Set task: How many lines in the items below contain the word "Where"? Reply with the number alone.
#### Stored records
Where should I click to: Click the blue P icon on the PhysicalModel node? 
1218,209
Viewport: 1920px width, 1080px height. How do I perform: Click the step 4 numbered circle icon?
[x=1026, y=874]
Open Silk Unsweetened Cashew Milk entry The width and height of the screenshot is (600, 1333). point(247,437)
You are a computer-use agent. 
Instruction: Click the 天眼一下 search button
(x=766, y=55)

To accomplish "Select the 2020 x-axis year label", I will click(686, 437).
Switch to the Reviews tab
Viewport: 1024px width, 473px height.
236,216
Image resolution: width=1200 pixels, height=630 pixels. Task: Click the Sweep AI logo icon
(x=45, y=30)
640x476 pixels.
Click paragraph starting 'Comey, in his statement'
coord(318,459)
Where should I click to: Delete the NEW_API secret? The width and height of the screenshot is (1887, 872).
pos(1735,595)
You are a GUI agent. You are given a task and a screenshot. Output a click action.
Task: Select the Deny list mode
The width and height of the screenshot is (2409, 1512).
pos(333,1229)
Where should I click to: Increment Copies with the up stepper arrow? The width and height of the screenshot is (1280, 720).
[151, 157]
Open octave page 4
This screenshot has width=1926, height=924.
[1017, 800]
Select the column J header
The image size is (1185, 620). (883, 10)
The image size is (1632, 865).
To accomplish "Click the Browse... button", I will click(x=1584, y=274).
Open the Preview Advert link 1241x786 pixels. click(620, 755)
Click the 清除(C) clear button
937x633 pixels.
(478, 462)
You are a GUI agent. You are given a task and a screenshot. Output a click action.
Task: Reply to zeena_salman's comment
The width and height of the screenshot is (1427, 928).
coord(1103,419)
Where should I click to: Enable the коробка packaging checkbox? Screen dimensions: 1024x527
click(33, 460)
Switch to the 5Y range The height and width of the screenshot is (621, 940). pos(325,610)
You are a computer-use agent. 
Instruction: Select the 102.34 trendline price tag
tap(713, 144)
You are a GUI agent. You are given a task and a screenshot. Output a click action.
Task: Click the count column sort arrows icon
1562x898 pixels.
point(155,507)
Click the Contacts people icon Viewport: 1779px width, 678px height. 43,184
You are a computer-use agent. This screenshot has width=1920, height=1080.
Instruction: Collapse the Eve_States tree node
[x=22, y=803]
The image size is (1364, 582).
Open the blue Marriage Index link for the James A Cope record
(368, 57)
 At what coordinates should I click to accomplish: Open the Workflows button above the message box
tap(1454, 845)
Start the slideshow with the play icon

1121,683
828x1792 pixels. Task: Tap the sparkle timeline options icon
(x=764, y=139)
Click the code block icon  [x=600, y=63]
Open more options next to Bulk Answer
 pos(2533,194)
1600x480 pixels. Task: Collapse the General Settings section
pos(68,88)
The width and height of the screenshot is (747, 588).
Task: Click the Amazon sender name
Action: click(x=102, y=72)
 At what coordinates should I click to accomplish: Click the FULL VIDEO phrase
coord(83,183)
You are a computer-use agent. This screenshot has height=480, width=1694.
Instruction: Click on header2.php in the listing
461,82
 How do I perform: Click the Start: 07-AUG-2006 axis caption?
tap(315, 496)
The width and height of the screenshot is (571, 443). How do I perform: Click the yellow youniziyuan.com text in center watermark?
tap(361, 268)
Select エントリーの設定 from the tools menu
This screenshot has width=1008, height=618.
########
Response below: 4